Bringing together more than 480 experts from 26 countries, the conference is the first of its kind for Saudi Arabia and will focus on combating drug abuse through joint security training, prevention programs and information sharing.
Saudi officials say the drug trade is often linked with security problems and the government has become increasingly focused in its fight against drug trafficking, culminating in one of the kingdom’s largest ever drug busts announced by the Interior Ministry last week.

According to the United Nations Office On Drugs and Crime (UNODC), Saudi Arabia led the charts in seizures of amphetamine-type stimulants (ATS) in the years 1998-2007, accounting for 27% of all seizures.
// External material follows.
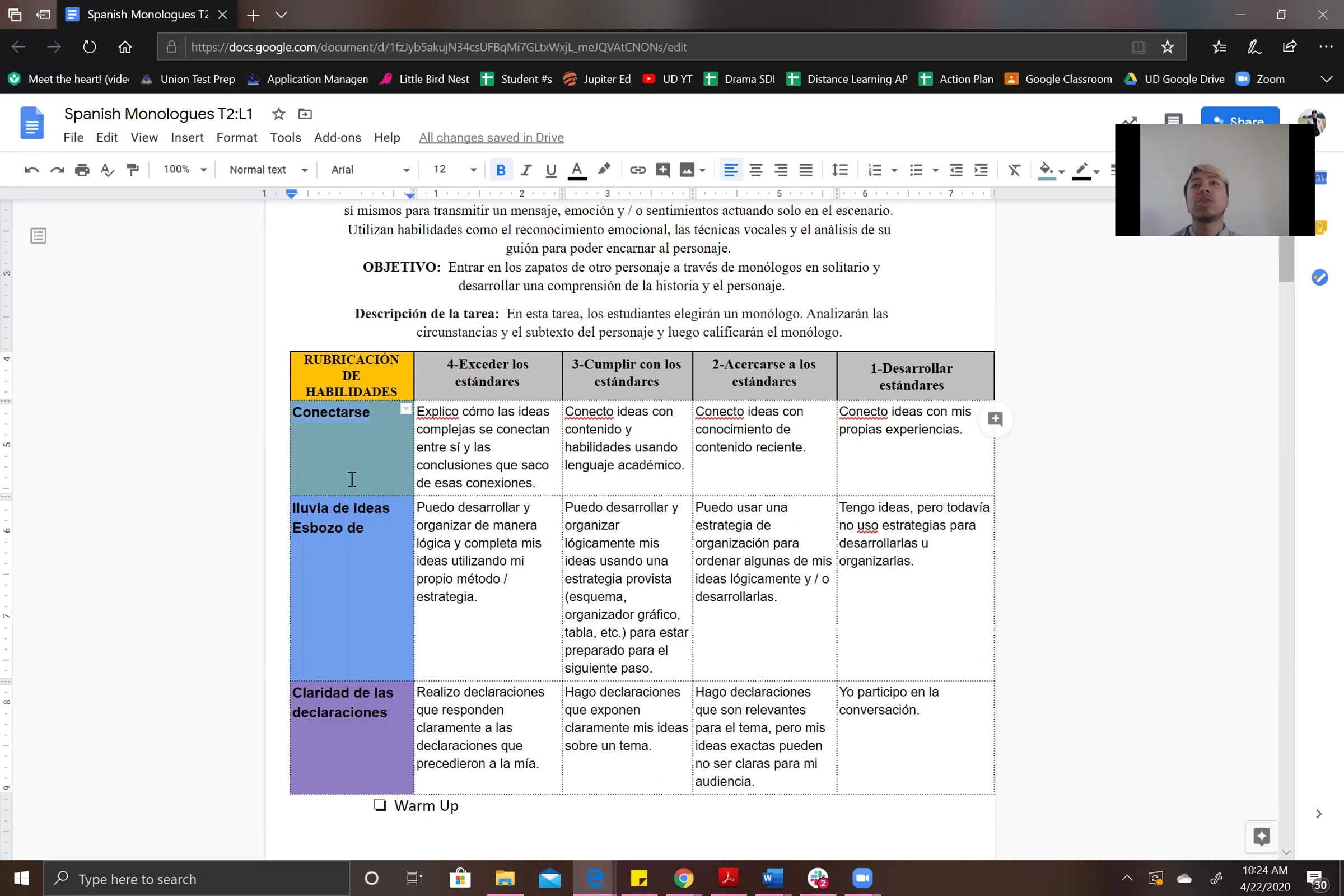Click the Clear formatting icon
This screenshot has width=1344, height=896.
[x=1014, y=170]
“There is an increased realization both at the governmental and social level that drugs are becoming a serious issue for Saudi Arabia,” Gerd Nonneman, director of the Centre for Gulf Studies and a professor of Middle East politics at Exeter University, told The Media Line. “It’s one that needs to be dealt with from all angles: pre-emption and treatment as well as policing.”

Professor Nonneman said that Saudi Arabia’s porous borders with both Yemen and the United Arab Emirates have allowed for growing levels of domestic drug abuse with regional and international ramifications.
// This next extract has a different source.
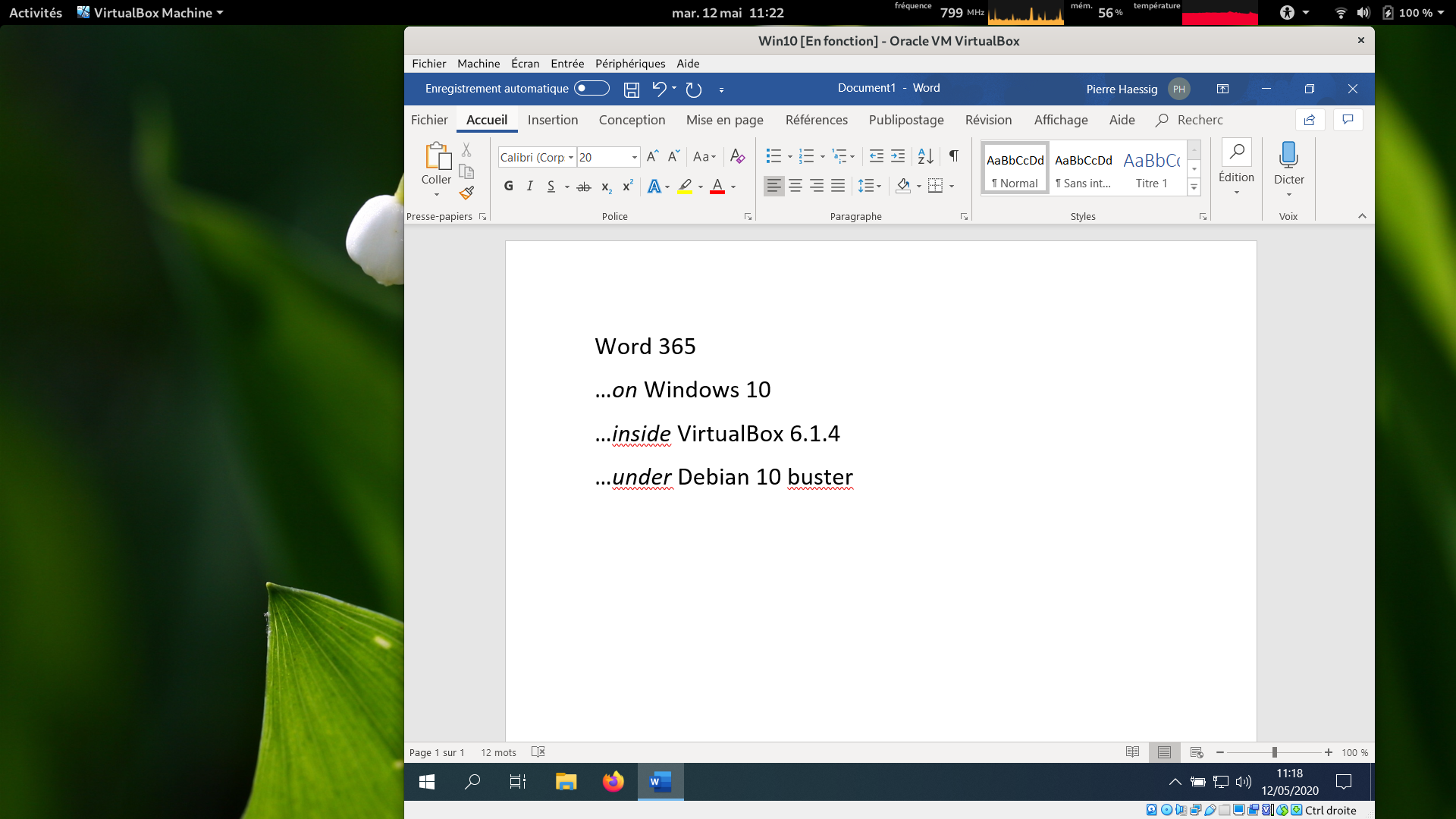Apply italic formatting
The height and width of the screenshot is (819, 1456).
click(x=529, y=186)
“It is not surprising that they are now getting their act together and drawing regional countries into it,” he said.

A spokesman for the Saudi Interior Minister Ahmad A-Salem told the London-based Al-Hayyat that the conference, sponsored by Saudi Prince Nayif Bin ‘Abd Al-‘Aziz, shows the kingdom is keen to tackle drug smuggling and eradicate drug use.
Drug trafficking is punishable by death in Saudi Arabia, regardless of the quantity being trafficked. The knock-on effect is that if drug traffickers take the risk of doing business in the Saudi kingdom, to make it worthwhile they will usually traffic huge volumes of drugs with large profit margins.

Thomas Pietschmann, a research officer at the UNODC’s Research and Analysis section, said drug abuse is an emerging problem in Saudi Arabia and has become more severe over the last few years due to the kingdom’s growth in oil wealth and the vast connections the country has developed with other countries through its extensive foreign workforce.
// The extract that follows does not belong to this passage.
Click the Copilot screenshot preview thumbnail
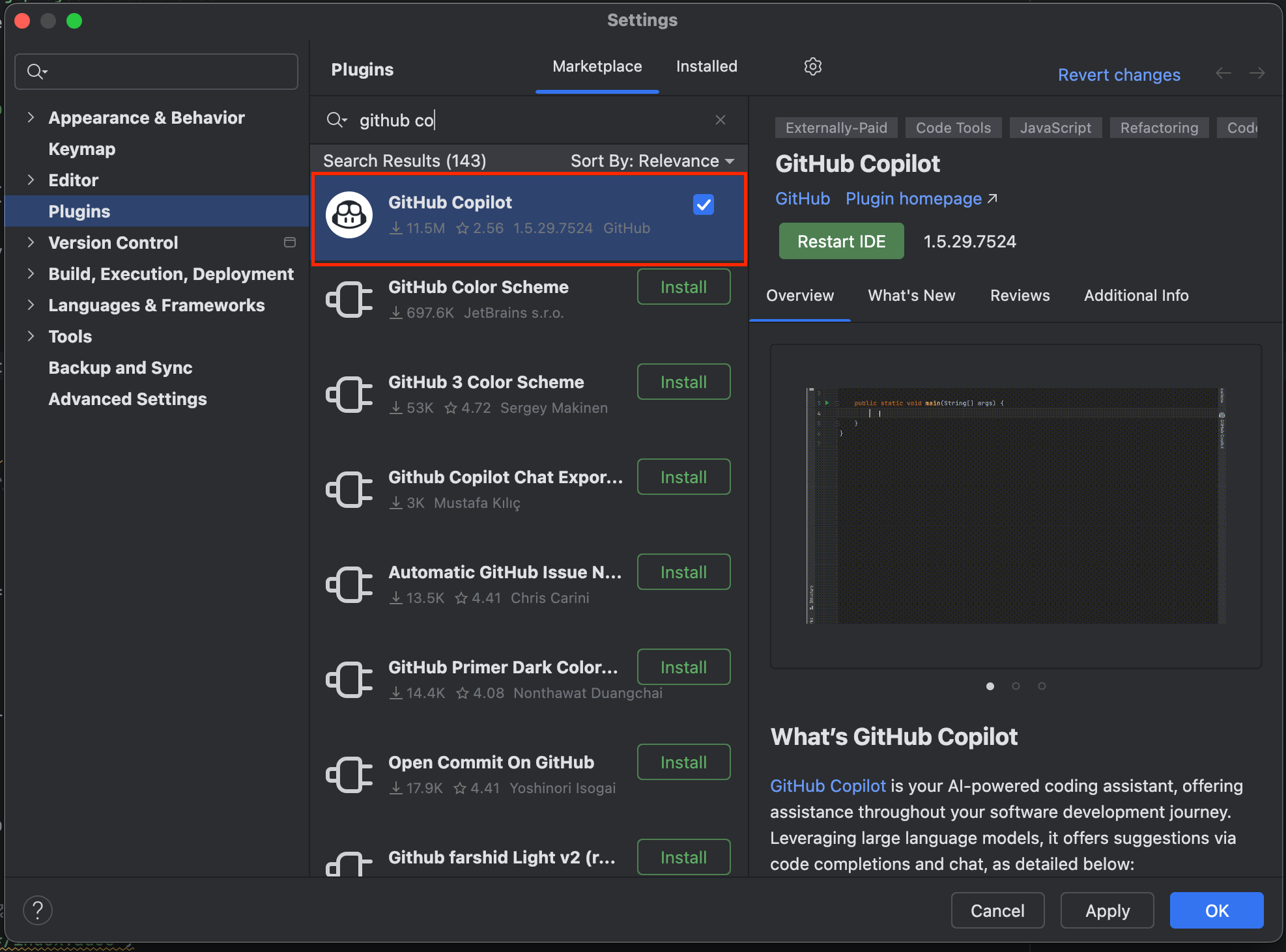The height and width of the screenshot is (952, 1286). click(x=1015, y=505)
“For many years, the impression was that the problem was being denied,” Pietschmann told The Media Line. “Acknowledging the problem is the first step to solving it. The next step forward is to be more transparent with information. It’s not just in Saudi Arabia but all the surrounding countries have the same problem.”

Annemarie Profanter, an Italian professor at the Free University of Bozen who has researched drug trafficking in the Gulf with a focus on Saudi Arabia, said drug use among Saudi youth is on the rise

“In my studies, I have shown that the Saudi youth makes increasing use of non-traditional, maladaptive tools for societal integration including misuse of mind or mood altering substance such as street drugs (cocaine, heroine, cannabis etc.), alcohol, and prescription drugs (ridlin, oxyconton, seconal, etc.), which are haram, or forbidden,” she told The Media Line. “The increasing rate of runaways, both men and women, who escape to other countries to avoid perceived repression and may or may not return, and of drug misuse, show that these maladaptive coping mechanisms and escape routes need to be tackled by the government.”

“The Security and Drug Control Department of the [Saudi] Ministry of Interior has put this item on the agenda because what was often denied or hidden is now surfacing at an alarming rate,” Prof. Profanter added.

Saudi officials note a clear link between drug trafficking in the Saudi kingdom and the security situation.

The Saudi Interior Ministry announced last week that drug enforcement officials had completed one of the largest drug busts in its history, arresting 195 individuals over four months on charges of drugs smuggling. Authorities also seized eight million tablets of the antidepressant Captagon, two tons of hashish, and more than 20 kilograms of pure heroin.

Saudi Interior Ministry spokesman Mansour A-Turki said it was likely there was a link between the drug smugglers and Al-Qa’ida, as the international terror organization uses drug trafficking to finance its operations.

The countries participating in the conference include Saudi Arabia, Jordan, Bahrain, the UK, the U.S., Canada, Sudan, Egypt, Libya, Lebanon, Kuwait, Iraq, Syria, Yemen, Romania, Belgium, Australia, France, Qatar, Oman, the UAE, Germany, Austria, Russia and Iran.